Wir intensivieren die Zusammenarbeit mit den Fachdiensten des Kreises Paderborn, der Jugendhilfeplanung und dem Sozialen Außendienst in der Unterstützung und Begleitung der Familien in Erziehungs- und Lebensfragen. Insbesondere für Familien mit besonderem Förderbedarf haben wir eine Intensivkrabbelgruppe eingerichtet, die unter dem Aspekt der frühen Hilfe von einer Erzieherin geleitet wird. Da zurzeit dort weniger Anfragen sind, ist dieses Angebot in den Eltern-Kind-Treff im komm. Kindergarten Schulstraße integriert.

Die Sprachauffälligkeit der Kinder und die Spracharmut in den Familien nehmen zu. Hier setzen wir als Familienzentrum Akzente in der Sprachbildung.

  • Das Familienzentrum ist in Kooperation mit dem Kindergarten Schulstaße im Bundesprojekt "frühe Chancen". Durch den verstärkten Augenmerk auf die alltagsintegrierte Sprachbildung und das weiterentwickelte Sprachbildungskonzept gelingt es immer besser die Bedürfnisse der Kinder und Eltern in den Blick zu nehmen und Angebote für sie zu entwickeln.
  • Dazu gehört auch das Lernförderprogramm Flink (für Kinder ab 2 Jahren), das Bielefelder Screening, Hören, lauschen, lernen, der Sprachförderung vor der Einschulung nach dem Konzept von Elke Schlösser - Wir verstehen uns gut -,
  • Das Projekt "Mit Sprache Brücken stärken" in Kooperation mit dem Bildungs- und Integrationsbüro des Kreises Paderborn, der Kirchschule (Grundschule) und dem komm. Kindergarten Schulstraße stärkt die Kompetenz der Kolleginnen und Kollegen und die Zusammenarbeit auf Augenhöhe. So kann es gelingen Eltern für die Bildungswege ihrer Kinder noch besser zu gewinnen und sie bis in den Primarbereich hinein zu begleiten und zu stärken.
  • Die Familien mit Migrationshintergrund haben zum Teil noch große Sprachunsicherheiten und manche Mütter sprechen kaum Deutsch.
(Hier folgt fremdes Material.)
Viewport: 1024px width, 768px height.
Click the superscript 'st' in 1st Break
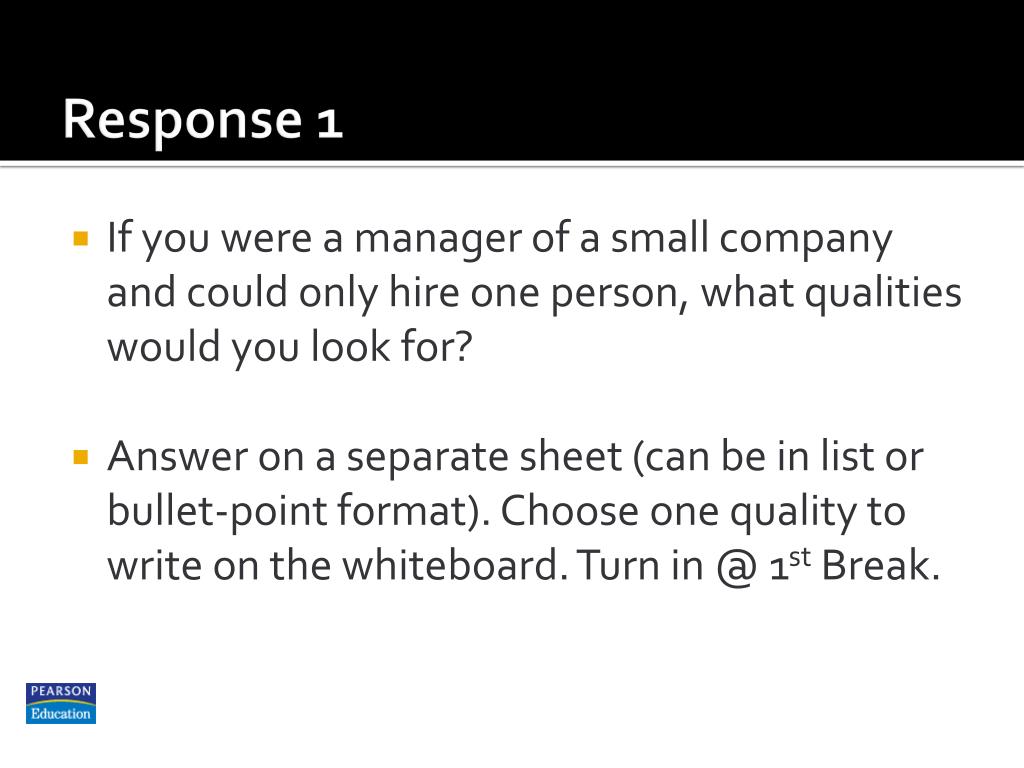800,557

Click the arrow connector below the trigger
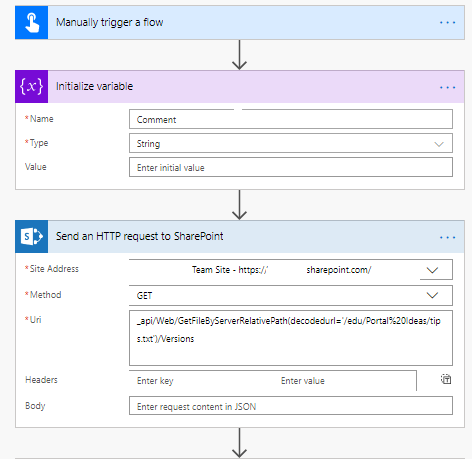tap(239, 55)
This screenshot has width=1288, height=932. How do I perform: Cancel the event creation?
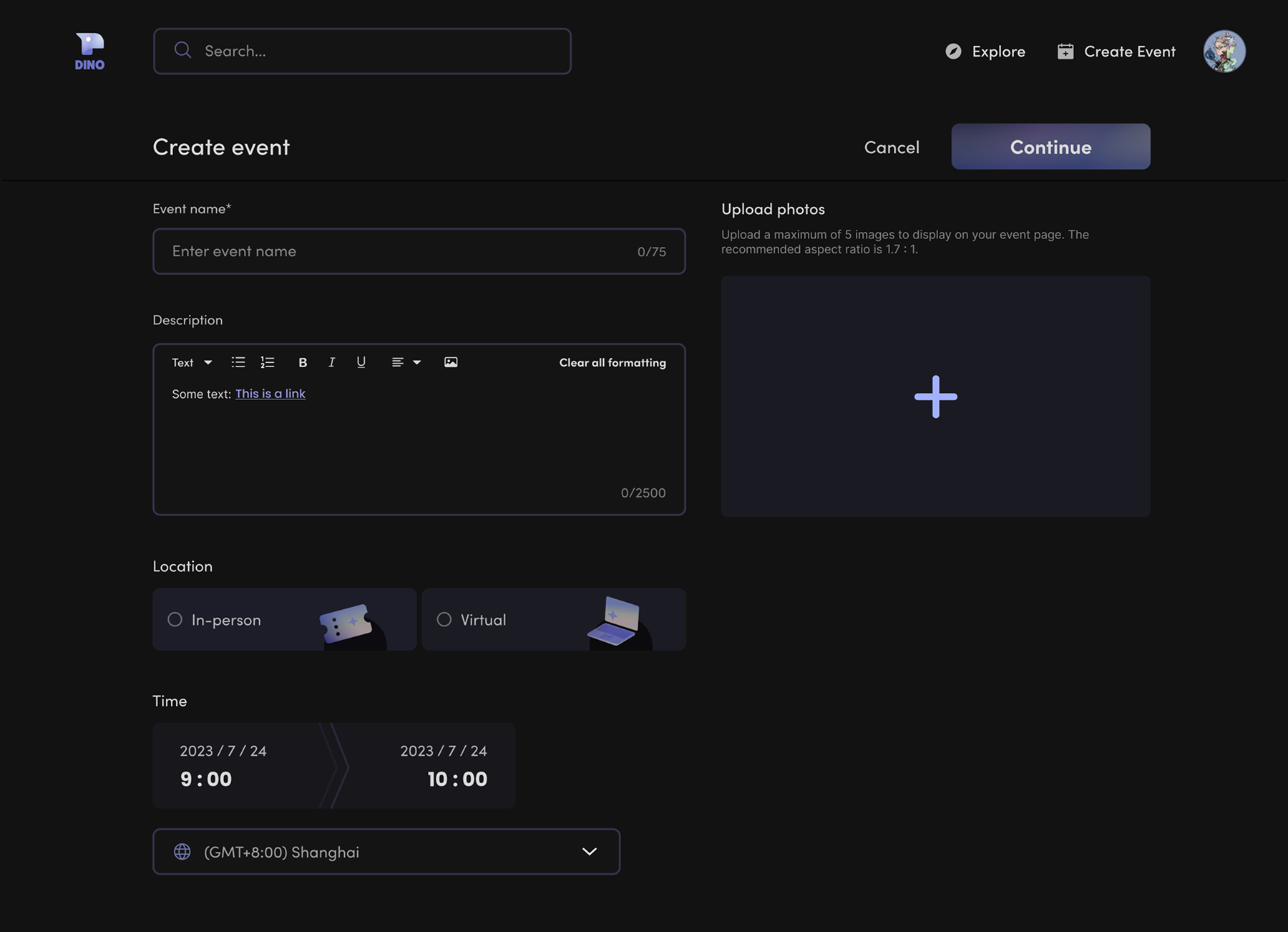pyautogui.click(x=892, y=147)
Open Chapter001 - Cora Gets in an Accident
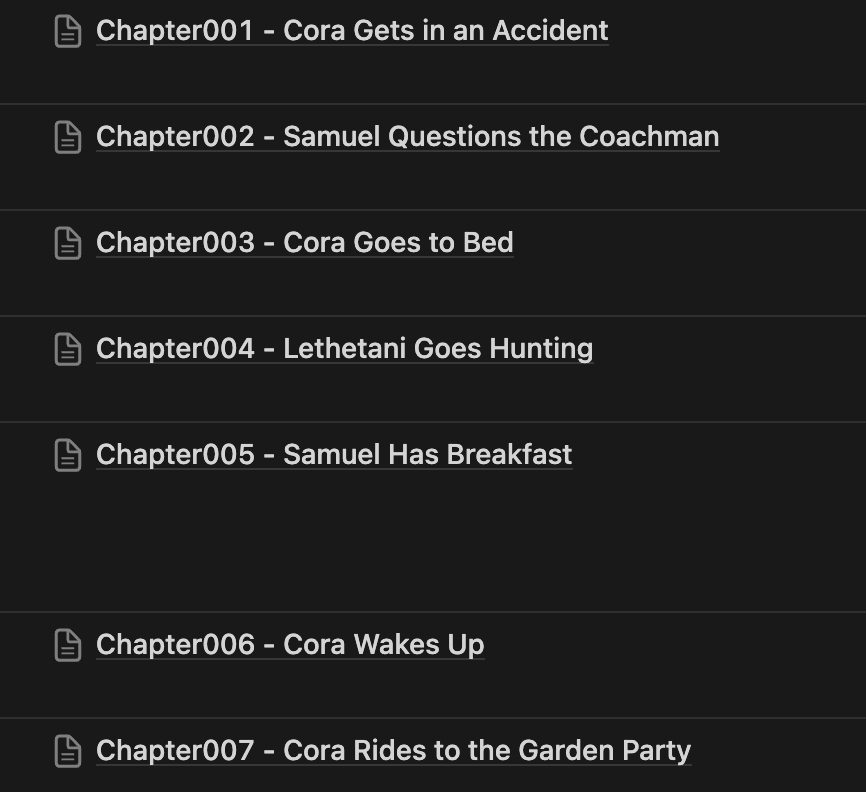The width and height of the screenshot is (866, 792). (351, 31)
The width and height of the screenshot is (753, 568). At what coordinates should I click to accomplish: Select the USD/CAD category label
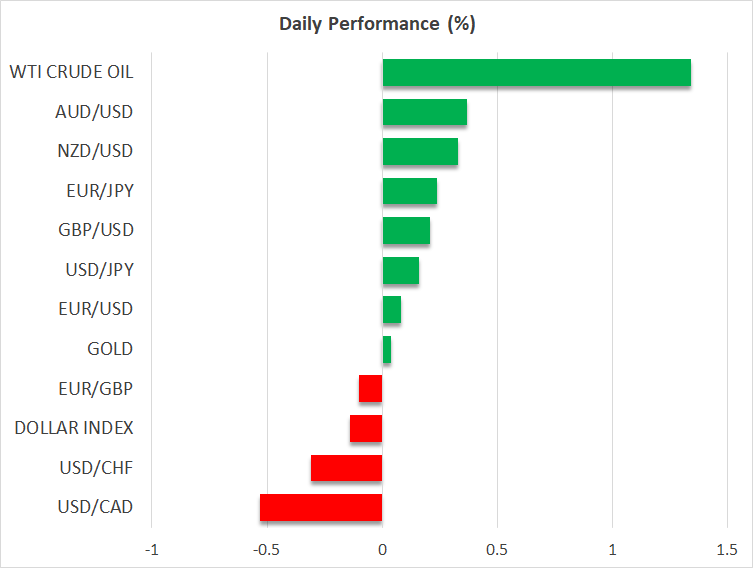tap(97, 507)
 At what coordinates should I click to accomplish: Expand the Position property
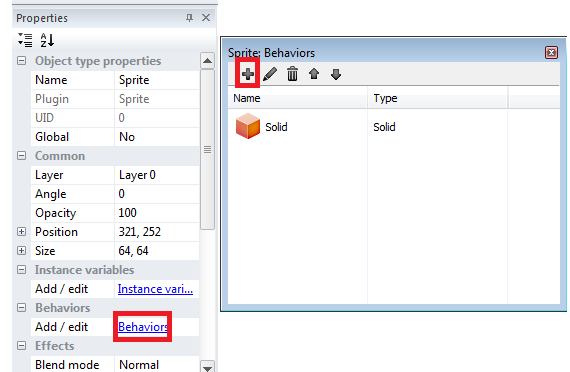[21, 232]
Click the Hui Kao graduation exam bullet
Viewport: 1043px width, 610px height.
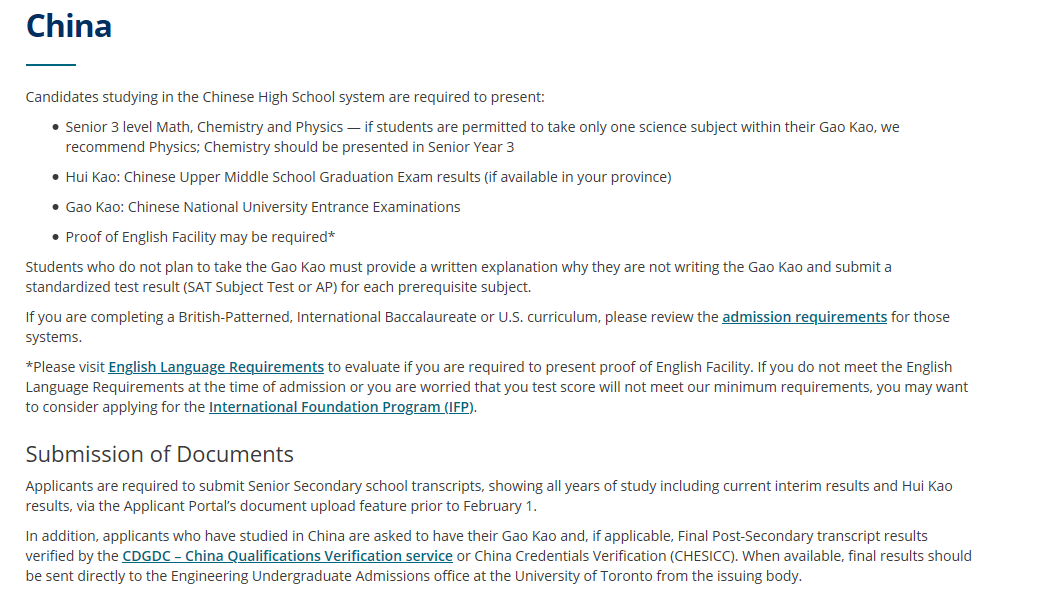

Diese unterstützen wir mit der Möglichkeit der Hospitation in der Einrichtung, der Durchführung eines Integrationskurses in Teilzeitform in Hövelhof in Kooperation mit der Sprachwerkstatt Paderborn GmbH.
  • Zusätzlich setzen wir im Familienzentrum noch weitere Akzente in der Sprachförderung. Wir kooperieren mit der öffentlichen Bücherei, machen mit den zukünftigen Schulanfängern einen Büchereiführerschein, um die Lesefreude und Begegnung mit Literatur zu fördern. Hierbei achten wir insbesondere auf die Partizipation der Eltern.
  • Darüber hinaus ist ein niederschwelliges Angebot für junge Migranten in Hövelhof in Kooperation mit dem Jugendmigrationsdienst der AWO in Vorbereitung.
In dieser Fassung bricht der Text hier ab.